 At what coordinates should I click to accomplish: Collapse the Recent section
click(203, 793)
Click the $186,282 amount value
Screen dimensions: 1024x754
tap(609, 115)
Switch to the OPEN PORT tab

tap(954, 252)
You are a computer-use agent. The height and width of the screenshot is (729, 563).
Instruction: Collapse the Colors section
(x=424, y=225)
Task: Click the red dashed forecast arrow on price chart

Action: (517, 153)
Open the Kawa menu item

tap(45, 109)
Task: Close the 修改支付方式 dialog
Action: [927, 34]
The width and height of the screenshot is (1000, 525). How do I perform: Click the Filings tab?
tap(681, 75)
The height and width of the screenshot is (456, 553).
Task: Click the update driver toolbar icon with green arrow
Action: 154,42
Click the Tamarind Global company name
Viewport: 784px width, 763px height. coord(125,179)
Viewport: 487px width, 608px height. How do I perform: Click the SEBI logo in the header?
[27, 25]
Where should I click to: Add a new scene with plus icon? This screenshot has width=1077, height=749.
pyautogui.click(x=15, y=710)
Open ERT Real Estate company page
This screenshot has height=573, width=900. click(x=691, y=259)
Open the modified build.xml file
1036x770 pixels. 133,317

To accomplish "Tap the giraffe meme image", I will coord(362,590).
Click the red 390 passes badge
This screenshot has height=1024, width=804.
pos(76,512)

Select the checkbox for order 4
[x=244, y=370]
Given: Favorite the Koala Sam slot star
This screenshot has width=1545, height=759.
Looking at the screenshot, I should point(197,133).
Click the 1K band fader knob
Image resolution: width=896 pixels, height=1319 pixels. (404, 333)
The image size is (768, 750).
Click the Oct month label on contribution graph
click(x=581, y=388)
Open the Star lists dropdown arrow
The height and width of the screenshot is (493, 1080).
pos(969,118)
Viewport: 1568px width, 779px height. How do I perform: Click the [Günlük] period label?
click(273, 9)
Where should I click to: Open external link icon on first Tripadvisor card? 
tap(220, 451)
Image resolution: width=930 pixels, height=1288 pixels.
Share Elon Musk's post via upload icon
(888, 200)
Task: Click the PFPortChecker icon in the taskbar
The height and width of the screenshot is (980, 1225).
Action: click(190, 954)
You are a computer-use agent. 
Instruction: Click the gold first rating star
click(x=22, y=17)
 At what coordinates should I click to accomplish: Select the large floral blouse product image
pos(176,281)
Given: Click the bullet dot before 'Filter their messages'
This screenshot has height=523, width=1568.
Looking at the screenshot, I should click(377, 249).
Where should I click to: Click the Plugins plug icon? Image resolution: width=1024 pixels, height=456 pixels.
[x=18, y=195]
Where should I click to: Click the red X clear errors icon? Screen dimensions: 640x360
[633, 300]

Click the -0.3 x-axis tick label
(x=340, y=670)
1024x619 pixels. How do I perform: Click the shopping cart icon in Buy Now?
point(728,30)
::::::
• [WORK INSTRUCTION]:
Across the material above, how many lines contain the string "agent"? The reply should be that number alone.

• [SOLUTION FOR THIS PROBLEM]:
2